The sudden onset of the pandemic has been the most catastrophic event in recent American history, making the expectation that there would not be something called “learning loss” bizarre. The idea that life would simply churn on in the same way it always has only underscores the extent to which there have been two distinct experiences of the pandemic. One for people who experienced the upheaval but were able to sequester themselves away from its harshest realities, buying groceries online, contemplating buying new houses that could better accommodate working from home, and finding new ways to weather the inconveniences of the isolation imposed by potential sickness. There was another gruesome reality, reaped by poor and working-class families in the surreal numbers of people who have died.

By official counts, more than a million people died in fewer than two-and-a-half years, undoubtedly an underestimation of the actual number of COVID dead. Millions more have been left in an altered state called long COVID, facing uncertainty as the virus continues to confound. As in almost all matters, the burden has weighed heaviest on those with the fewest resources to withstand a crisis. A study conducted by the Poor People’s Campaign and the U.N. Sustainable Development Solutions Network found that, in the United States, the three hundred counties with the highest death rates have an average poverty rate of forty-five per cent. As the economist Jeffrey Sachs, who worked on the study, explained, “The burden of disease—in terms of deaths, illness and economic costs—was borne disproportionately by the poor, women, and people of color. The poor were America’s essential workers, on the frontlines, saving lives and also incurring disease and death.”

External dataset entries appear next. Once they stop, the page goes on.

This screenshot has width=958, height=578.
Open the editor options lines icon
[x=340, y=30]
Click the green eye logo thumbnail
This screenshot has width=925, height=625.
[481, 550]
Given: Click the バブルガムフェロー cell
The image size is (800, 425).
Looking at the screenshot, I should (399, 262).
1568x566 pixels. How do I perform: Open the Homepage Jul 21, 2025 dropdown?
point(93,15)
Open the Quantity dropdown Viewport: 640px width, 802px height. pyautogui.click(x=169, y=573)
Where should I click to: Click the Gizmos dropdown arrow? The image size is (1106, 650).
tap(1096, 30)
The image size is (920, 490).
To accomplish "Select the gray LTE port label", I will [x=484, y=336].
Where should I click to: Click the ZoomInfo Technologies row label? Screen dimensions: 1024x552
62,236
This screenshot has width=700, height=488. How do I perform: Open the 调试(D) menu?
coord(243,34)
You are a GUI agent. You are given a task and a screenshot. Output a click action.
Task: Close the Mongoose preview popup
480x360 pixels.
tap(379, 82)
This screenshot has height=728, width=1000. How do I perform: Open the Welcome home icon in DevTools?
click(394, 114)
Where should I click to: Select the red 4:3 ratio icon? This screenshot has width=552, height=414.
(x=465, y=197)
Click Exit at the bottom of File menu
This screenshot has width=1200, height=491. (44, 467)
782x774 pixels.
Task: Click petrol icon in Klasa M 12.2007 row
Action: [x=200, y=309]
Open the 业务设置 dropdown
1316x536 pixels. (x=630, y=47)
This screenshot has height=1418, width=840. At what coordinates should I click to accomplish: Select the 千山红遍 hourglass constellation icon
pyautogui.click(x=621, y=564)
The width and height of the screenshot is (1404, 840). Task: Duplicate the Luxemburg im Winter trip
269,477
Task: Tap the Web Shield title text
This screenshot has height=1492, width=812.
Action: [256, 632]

This body count includes the parents, grandparents, and other family members of the Black and brown students whose school assessments slipped during the past two and a half years. By August, 2020, when the clamoring of mostly white parents to return to in-person school reached a cacophony, fifty-seven per cent of Black American adults said that they knew someone hospitalized or dead as a result of the virus, compared to thirty-four per cent of white American adults. By February, 2021, nearly three quarters of Latino adults said they knew of someone dead or hospitalized from the virus. These realities were born out in the reluctance of Black and brown parents to send their kids back into school buildings. Critics of remote learning almost always focussed on the mild consequences for most children who became ill with COVID, as if these children lived and were schooled within a vacuum and not among adults for whom the consequences could be dire, if not deadly. By the end of February, 2022, more than two hundred thousand children under the age of eighteen—more than one out of every three hundred and sixty—had lost a caregiver to COVID-19. Black and Latino kids lost their caregivers at nearly twice the rate of white children. As one expert reminded, “Bereavement is the No. 1 predictor of poor school outcomes.”